TASK 1 - Reproduce the cheese-smoking thread word for word, from "Looks good!" through "will last years.".
TASK 2 - Extend the cheese-smoking thread with more posts, starting right after its final post.

# Cheese time!



## JCAP (Oct 15, 2019)

Greetings all,
  Had a beautiful and crisp morning here in PA, perfect for smoking cheese at least for a few hours.







I did 5 blocks- a sharp cheddar, horseradish cheddar, pepper jack, Gouda, and a Swiss with sundried tomatoes and bacon. I used 100% cherry pellets for about 2 hours until my temps crept to 90 and I shut it down. 

All vacuum sealed and resting comfortably...







The vacuum sealer is a game changer for me. Some initial tasting was really good. Much better than using a blend pellet like I was before, less ashy if that makes sense.

Anyway, happy cheese season all!


----------



## BuckeyeSteve (Oct 15, 2019)

Looks good!
How long will that cheese last in a vacuum sealer in the fridge?


----------



## BuckeyeSteve (Oct 15, 2019)

Holly2015 said:


> Cheese vacuum sealed and properly refrigerated will last years.


Time to spend more money :)


----------



## JCAP (Oct 15, 2019)

I was originally just sealing with plastic wrap and a ziploc bag. I'm sure that worked fine but not for long term storage. I'm hoping to space these out a bit but there's always an excuse to smoke more!


----------



## gmc2003 (Oct 16, 2019)

Nice looking cheese, it took on some good color. 

Point for sure
Chris


----------



## DrewJ (Oct 16, 2019)

The older the cheese gets the better in my opinion. I always toss on two or three blocks of store brand Monterrey Jack when I'm smoking cheese and don't touch them for at least 9 months. It turns a 2 dollar chunk of cheese into something amazing. Next time I am gonna do at least 4 chunks if not more.


----------



## SmokinVOLfan (Oct 16, 2019)

Cheese looks great! Tts about time for me to get some more done!


----------



## Bearcarver (Oct 16, 2019)

Cheese Looks Great, Neighbor!!
Nice Job!
Like.

Bear


----------



## JCAP (Oct 16, 2019)

Thanks all. Any excuse to fire up the toys!


----------



## Hawging It (Oct 17, 2019)

Nice job. I really love smoking horseradish cheddar.

Stored data entries:
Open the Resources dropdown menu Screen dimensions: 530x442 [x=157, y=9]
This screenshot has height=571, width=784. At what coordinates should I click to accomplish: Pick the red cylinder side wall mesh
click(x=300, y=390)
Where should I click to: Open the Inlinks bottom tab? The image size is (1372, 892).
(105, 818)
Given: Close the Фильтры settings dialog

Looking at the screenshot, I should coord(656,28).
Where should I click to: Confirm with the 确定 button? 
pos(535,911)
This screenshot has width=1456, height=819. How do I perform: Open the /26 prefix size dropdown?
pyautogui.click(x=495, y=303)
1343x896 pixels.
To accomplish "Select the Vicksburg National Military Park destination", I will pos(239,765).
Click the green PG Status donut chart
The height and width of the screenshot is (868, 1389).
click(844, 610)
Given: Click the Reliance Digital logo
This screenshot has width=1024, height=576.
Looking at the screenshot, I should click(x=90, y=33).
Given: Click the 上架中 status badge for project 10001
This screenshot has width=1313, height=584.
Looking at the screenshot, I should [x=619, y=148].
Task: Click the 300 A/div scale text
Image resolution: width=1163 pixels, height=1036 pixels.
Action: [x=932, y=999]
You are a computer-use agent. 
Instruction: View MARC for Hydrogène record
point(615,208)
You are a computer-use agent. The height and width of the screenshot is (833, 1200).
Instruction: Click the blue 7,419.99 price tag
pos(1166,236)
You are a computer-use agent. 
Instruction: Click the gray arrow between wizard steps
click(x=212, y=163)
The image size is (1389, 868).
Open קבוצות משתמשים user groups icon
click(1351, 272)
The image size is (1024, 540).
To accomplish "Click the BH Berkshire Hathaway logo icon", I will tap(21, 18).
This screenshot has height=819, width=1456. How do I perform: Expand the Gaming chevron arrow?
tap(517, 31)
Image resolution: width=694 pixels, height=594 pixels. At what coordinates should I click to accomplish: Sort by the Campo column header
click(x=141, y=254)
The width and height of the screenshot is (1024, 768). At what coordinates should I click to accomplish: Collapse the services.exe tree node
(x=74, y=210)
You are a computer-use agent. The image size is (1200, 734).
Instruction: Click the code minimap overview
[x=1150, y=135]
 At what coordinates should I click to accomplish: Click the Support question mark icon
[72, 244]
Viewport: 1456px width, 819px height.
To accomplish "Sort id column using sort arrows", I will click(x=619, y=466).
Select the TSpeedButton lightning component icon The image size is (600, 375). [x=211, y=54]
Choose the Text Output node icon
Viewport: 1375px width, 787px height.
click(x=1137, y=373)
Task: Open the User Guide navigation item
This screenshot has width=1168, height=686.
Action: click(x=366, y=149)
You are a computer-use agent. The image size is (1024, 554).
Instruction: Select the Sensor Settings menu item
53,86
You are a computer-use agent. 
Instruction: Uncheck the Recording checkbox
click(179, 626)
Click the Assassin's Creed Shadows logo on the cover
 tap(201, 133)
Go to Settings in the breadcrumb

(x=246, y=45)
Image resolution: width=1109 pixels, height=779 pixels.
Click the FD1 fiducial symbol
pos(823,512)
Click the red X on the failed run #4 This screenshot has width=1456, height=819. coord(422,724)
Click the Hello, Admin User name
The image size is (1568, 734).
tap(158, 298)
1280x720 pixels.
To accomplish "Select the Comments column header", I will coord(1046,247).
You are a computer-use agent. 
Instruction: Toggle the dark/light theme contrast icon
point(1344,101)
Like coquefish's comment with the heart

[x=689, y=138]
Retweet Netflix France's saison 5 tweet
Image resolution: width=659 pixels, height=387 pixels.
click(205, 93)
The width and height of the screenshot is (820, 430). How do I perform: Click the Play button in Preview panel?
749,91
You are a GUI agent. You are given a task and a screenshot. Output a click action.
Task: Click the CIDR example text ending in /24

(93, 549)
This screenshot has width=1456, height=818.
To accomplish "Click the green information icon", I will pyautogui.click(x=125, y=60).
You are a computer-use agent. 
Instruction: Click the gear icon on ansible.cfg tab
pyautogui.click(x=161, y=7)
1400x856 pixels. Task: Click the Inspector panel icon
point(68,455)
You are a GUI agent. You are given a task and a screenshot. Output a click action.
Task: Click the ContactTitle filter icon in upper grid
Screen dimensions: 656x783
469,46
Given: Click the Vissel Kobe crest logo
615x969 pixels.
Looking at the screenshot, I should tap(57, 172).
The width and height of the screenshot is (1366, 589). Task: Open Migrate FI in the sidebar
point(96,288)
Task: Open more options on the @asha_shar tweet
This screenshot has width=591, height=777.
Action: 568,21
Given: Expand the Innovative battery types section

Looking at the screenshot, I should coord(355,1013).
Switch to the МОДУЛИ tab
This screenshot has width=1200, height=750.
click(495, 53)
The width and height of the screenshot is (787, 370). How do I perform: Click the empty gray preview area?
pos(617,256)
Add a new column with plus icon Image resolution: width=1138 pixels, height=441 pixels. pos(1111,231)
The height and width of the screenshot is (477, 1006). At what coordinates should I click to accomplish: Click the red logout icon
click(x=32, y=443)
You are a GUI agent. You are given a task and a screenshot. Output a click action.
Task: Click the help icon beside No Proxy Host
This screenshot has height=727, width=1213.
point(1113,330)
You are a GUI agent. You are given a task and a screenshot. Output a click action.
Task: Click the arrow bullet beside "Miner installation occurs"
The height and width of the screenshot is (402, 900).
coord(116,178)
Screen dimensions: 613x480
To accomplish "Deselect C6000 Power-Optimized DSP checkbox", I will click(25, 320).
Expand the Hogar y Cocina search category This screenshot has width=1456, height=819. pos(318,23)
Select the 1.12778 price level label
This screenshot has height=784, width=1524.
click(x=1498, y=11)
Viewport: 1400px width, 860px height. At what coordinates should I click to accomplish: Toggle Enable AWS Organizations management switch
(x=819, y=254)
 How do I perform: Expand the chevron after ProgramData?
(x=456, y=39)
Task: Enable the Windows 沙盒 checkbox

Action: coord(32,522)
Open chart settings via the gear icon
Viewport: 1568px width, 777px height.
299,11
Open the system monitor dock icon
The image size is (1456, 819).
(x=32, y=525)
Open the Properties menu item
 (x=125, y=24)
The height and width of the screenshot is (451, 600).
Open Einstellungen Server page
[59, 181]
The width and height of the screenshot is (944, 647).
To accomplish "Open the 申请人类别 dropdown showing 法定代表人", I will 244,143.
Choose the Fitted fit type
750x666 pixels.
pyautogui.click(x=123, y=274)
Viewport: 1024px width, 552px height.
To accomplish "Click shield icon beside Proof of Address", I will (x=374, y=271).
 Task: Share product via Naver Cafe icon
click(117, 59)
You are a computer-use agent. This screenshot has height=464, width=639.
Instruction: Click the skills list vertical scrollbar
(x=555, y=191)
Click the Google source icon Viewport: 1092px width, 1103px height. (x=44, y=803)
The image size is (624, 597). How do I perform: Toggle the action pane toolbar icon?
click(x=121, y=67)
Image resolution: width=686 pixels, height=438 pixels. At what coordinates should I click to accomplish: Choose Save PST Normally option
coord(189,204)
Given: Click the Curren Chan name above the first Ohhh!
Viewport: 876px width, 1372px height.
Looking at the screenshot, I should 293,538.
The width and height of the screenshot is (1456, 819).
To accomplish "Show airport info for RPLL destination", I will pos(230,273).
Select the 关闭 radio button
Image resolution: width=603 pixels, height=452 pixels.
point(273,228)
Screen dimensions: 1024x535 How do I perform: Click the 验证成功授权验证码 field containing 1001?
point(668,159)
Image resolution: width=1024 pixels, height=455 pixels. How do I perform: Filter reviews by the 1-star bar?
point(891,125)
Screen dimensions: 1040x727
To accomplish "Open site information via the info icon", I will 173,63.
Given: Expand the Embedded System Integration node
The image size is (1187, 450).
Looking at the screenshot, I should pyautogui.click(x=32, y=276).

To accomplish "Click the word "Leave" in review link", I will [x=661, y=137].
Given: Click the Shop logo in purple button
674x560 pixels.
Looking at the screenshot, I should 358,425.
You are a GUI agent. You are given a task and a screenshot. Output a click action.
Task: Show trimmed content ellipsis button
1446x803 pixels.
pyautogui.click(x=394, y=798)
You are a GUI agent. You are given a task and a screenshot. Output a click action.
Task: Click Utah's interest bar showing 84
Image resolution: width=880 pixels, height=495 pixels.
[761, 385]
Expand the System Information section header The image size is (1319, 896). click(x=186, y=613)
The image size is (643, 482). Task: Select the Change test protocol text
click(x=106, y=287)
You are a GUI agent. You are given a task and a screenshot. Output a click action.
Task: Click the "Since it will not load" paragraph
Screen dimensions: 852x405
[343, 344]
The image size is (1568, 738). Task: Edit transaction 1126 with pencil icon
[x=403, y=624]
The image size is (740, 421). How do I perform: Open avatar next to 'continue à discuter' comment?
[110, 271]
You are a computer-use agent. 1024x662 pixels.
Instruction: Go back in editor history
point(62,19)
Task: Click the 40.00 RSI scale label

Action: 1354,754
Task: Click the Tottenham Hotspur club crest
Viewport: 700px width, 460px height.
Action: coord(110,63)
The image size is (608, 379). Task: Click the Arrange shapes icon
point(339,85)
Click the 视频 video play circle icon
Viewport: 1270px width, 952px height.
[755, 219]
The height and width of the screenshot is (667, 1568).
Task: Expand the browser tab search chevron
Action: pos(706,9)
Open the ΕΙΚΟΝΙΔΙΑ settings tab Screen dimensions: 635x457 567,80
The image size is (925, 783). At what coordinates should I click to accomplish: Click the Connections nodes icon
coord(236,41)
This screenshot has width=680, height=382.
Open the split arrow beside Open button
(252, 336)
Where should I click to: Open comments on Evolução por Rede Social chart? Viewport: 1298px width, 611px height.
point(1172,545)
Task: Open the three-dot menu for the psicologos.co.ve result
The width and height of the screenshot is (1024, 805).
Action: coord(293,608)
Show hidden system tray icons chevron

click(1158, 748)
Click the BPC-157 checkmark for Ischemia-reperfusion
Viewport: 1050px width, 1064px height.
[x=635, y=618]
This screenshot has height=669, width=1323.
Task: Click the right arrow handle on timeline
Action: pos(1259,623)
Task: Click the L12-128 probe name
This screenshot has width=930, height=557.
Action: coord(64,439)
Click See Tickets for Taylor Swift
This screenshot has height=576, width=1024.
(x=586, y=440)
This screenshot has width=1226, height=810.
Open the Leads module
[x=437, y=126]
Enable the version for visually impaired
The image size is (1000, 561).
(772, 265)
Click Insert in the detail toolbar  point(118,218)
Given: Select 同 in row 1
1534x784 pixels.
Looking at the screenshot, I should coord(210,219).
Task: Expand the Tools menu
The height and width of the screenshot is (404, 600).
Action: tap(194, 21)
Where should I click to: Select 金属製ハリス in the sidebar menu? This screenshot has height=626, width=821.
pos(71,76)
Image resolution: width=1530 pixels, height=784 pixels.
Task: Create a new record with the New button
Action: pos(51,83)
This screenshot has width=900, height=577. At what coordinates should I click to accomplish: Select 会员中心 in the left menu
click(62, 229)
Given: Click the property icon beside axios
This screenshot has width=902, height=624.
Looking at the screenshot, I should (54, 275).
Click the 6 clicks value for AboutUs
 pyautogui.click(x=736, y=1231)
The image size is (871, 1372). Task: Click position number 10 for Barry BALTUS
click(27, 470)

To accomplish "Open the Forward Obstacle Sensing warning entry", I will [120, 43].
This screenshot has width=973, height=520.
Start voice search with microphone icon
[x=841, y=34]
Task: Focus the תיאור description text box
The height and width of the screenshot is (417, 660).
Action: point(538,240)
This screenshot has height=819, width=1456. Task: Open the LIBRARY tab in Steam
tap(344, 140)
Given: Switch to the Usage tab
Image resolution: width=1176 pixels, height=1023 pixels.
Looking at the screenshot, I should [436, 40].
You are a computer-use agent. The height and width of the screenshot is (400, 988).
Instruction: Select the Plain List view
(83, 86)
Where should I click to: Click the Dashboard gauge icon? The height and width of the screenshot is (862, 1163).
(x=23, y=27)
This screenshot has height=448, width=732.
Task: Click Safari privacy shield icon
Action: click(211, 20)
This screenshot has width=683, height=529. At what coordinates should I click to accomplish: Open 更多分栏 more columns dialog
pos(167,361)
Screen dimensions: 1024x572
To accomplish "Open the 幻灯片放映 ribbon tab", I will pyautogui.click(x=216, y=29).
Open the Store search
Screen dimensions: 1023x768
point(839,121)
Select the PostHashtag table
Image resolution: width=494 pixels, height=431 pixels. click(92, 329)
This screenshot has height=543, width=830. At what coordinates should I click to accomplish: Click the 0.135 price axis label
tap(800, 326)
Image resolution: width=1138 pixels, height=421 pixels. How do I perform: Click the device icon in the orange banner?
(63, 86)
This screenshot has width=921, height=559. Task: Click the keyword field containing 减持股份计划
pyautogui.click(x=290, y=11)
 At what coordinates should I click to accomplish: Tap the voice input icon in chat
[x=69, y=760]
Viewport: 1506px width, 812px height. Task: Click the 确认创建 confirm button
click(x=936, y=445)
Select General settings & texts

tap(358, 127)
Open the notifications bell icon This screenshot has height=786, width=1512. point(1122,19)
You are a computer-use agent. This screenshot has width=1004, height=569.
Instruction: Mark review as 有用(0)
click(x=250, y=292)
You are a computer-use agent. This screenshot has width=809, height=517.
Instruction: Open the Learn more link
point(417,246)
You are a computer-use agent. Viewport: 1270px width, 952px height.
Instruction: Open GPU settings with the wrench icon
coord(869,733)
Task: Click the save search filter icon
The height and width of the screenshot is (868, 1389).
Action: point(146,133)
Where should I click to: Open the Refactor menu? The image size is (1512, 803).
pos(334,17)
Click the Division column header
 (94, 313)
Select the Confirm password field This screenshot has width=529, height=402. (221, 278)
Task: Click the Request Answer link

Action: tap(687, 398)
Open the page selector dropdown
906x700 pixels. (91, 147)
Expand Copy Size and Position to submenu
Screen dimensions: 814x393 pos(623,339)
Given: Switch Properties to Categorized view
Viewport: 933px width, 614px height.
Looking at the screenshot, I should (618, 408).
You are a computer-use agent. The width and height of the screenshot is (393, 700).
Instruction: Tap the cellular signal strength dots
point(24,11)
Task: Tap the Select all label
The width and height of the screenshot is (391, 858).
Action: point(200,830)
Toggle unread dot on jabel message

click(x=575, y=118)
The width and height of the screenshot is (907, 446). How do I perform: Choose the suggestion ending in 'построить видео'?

EXPECTED OUTPUT 1 -
Looks good!
How long will that cheese last in a vacuum sealer in the fridge?


----------



## BuckeyeSteve (Oct 15, 2019)

Holly2015 said:


> Cheese vacuum sealed and properly refrigerated will last years.

EXPECTED OUTPUT 2 -
----------



## dime (Oct 19, 2019)

Inspiring!  What articles or  tutorials do you guys recommend for learning how to start cold smoking cheeses?


----------



## JCAP (Oct 20, 2019)

dime said:


> Inspiring!  What articles or  tutorials do you guys recommend for learning how to start cold smoking cheeses?



I mostly floated around here and read a bunch of cheese threads. I also watched a bunch of YouTube videos. There’s tons of great info on this site to make some awesome cheese!


----------



## Steve H (Oct 20, 2019)

JCAP said:


> Swiss with sundried tomatoes and bacon



I haven't seen that one before. How was that?


----------



## JCAP (Oct 20, 2019)

Steve H said:


> I haven't seen that one before. How was that?



It’s interesting. Sundried tomato flavor dominates but I’ll have a better idea in a few weeks when I open it up!


----------



## David Halcomb (Nov 6, 2019)

I need to do this.  Time to start researching.


----------



## hawgrider (Nov 7, 2019)

JCAP said:


> Greetings all,
> Had a beautiful and crisp morning here in PA, perfect for smoking cheese at least for a few hours.
> View attachment 408541
> 
> ...


Cherry is the perfect smoke for cheese. With cherry its pretty hard to over smoke.
The people that claim you have to wait weeks and months before they can eat it crack me up! My cheese smoked with cherry is ready to eat the next day. Nice work!


----------



## JCAP (Nov 7, 2019)

Thanks! 

I will say the only disappointment was the sundried tomato swiss. Things didn't work out for that one....

The really good thing is that all the blocks are gone and I need to smoke more this weekend!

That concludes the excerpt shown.